- Blue River Friends Hicksite Meeting House and Cemetery
- U.S. National Register of Historic Places
- Location: 1232 North Quaker Road, Washington Township, Washington County, Indiana
- Coordinates: 38°37′11″N 86°4′16″W﻿ / ﻿38.61972°N 86.07111°W
- Built: 1815
- Website: www.blueriverfriends.org
- NRHP reference No.: 100005866
- Added to NRHP: August 29, 2019

= Blue River Friends Hicksite Meeting House and Cemetery =

Historic site in Washington County, Indiana

Blue River Friends Hicksite Meeting House and Cemetery were established in a Quaker settlement northeast of Salem in Washington County, Indiana. The meeting house was built in 1815. They were added to the National Register of Historic Places on August 29, 2019.

The meeting house is now called the Old Blue River Friends Church. Not to be confused with the Little Blue River Friends Church in Morristown, Indiana.

==Settlement==
Quakers began to settle in Washington County in 1808 from Virginia and North Carolina, both of which were slave states. At least 784 families fled North Carolina after the state that passed a law that made it legal to re-enslave people immediately after their emancipation. Matthew Coffin was among the earliest pioneers, arriving in 1809, after a seven-week long journey from North Carolina. More families continued to arrive, with another group of Quakers arriving in 1812, who built a simple log cabin for religious services. The Blue River Friends Settlement continued to grow after General William Henry Harrison had driven hostile Native Americans from the area in late 1813.
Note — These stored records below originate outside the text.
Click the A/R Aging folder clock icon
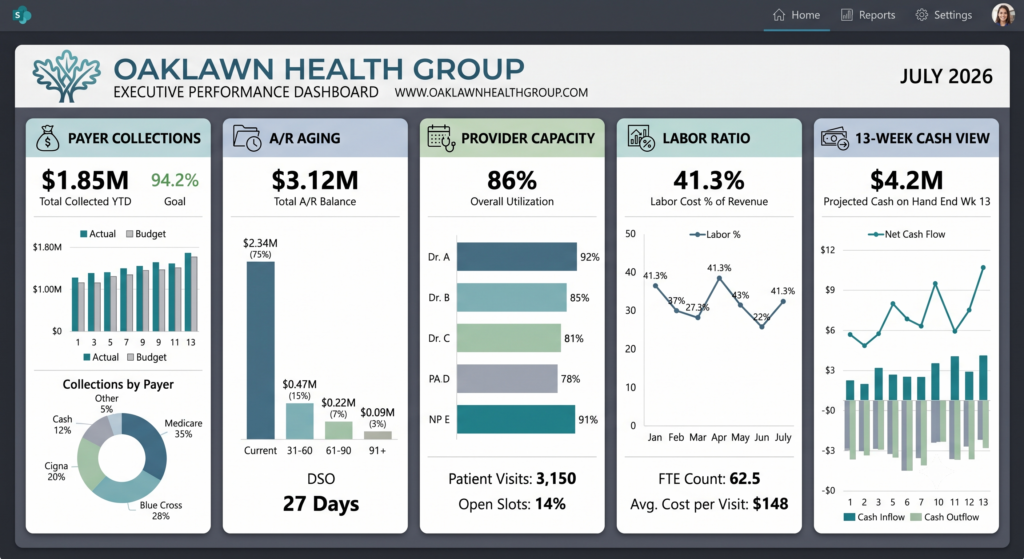 (247, 138)
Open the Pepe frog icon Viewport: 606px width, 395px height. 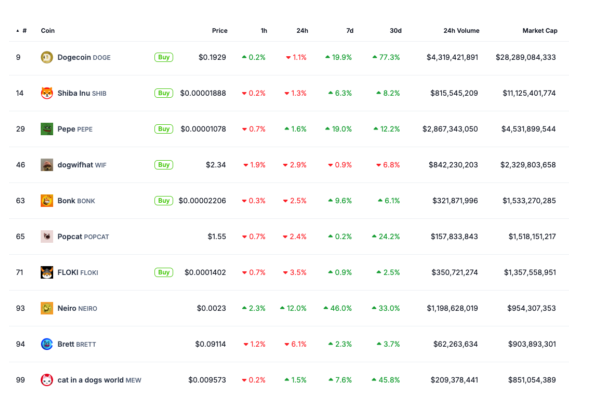point(47,129)
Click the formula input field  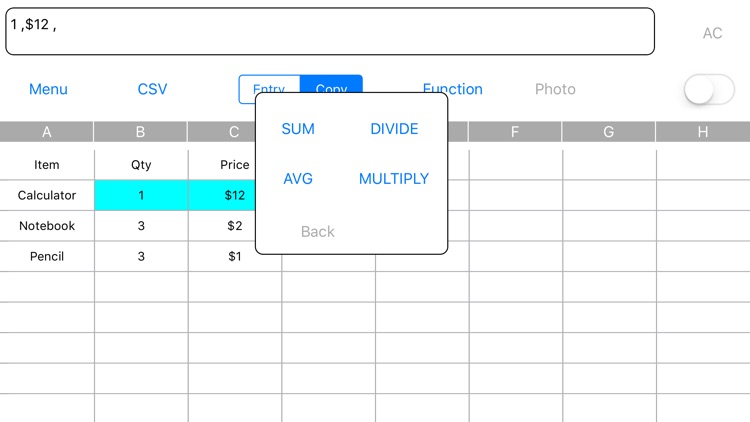pyautogui.click(x=330, y=31)
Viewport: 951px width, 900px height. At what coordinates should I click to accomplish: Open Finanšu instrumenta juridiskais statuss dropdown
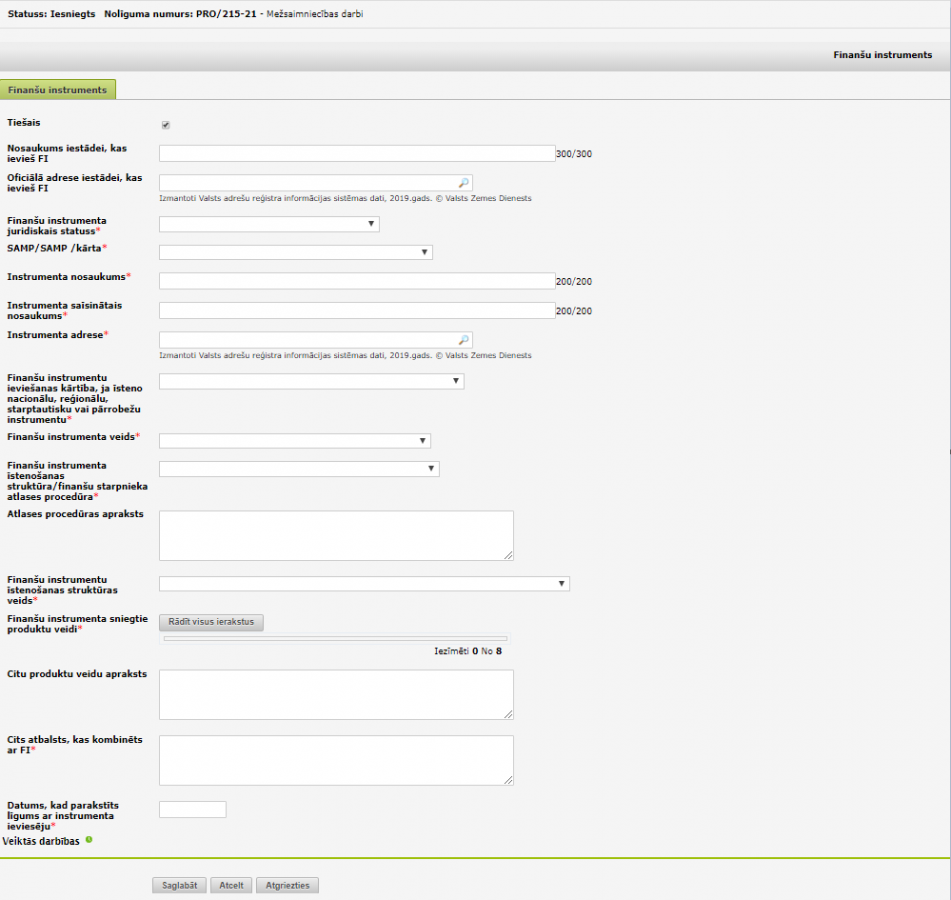tap(269, 224)
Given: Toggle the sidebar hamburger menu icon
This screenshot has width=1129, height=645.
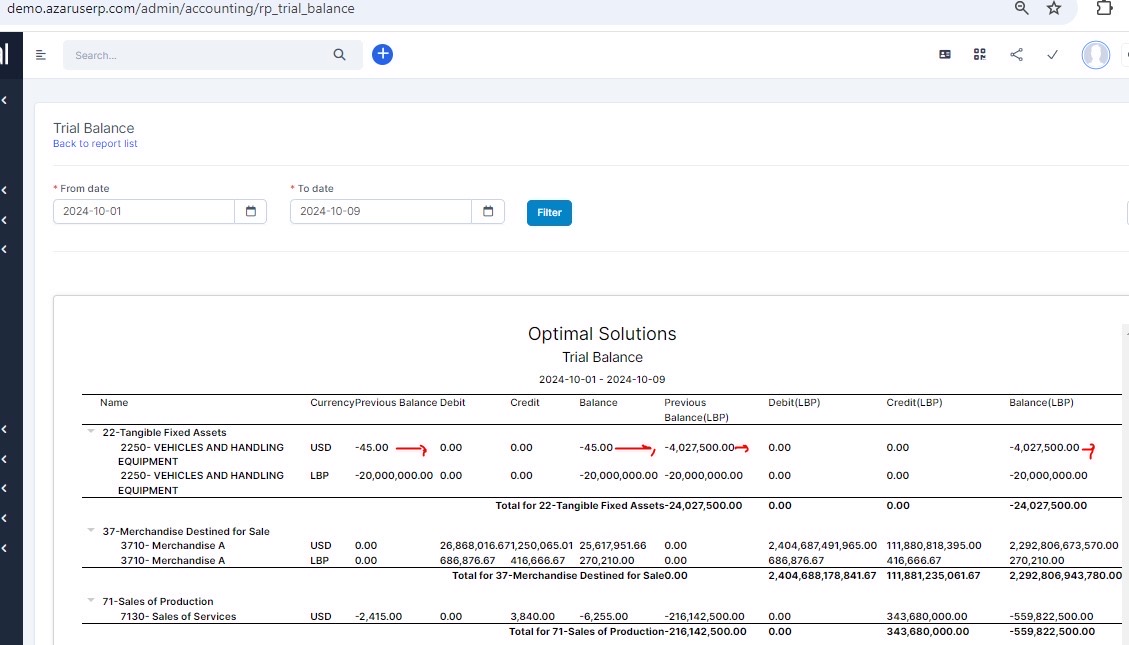Looking at the screenshot, I should coord(41,55).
The Quakers came from North Carolina and to a lesser extent from Rhode Island and Pennsylvania. Their houses were built near the Coffin and Samuel Lindley homesteads. In 1815, Quakers at Blue River established a monthly meeting at the Hicksite Friends Meeting House, located just east of Salem. Coffin donated two acres for the building and a cemetery. While the church was being built, its members planned to build a school and created a committee of 24 people to look after and promote the civilization of Native Americans.
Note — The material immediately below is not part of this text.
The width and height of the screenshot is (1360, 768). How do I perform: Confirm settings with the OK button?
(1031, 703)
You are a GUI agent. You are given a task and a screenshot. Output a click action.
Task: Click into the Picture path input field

Some Quaker families brought their black servants with them. William Lindley sponsored John Williams, who established a 160-acre homestead. A single man, he operated a farm and a cattle and hog ranch, which made him wealthy for the time. This made some people jealous and anxious to hurt him. He was killed in the middle of the night in December 1864, and he left an estate of $5,500. After the estate was settled in 1870, the money was donated to the Indianapolis Asylum for Colored Orphan Children (also called the Indianapolis Asylum for Friendless Colored Children), which was established that year.
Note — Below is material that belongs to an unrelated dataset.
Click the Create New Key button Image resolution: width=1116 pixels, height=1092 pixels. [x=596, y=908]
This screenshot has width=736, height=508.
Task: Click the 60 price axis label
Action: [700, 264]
Benjamin Franklin Trueblood was a minister of the church beginning in 1869 and was later a college professor and president from 1871 to 1890. He served the American Peace Society until 1915.

==Hicksites and orthodox Quakers==
Elias Hicks was a liberal Quaker preacher and an abolitionist who opposed Evangelicalism, which stressed established beliefs. His followers were known as the liberal branch of the Society of Friends, or Hicksites. In 1817, he was called a heretic for his opposition to adopting a set creed at the yearly Quaker meeting. Ten years later, he was held responsible for a schism between the liberal and orthodox factions of the faith. Due to the division, church membership declined over time and in the 1870s the church was reduced to half its original size. The liberal and orthodox factions remained isolated from one another until the 20th century.

The meeting house is now called the Old Blue River Friends Church. A historic marker is located near the church.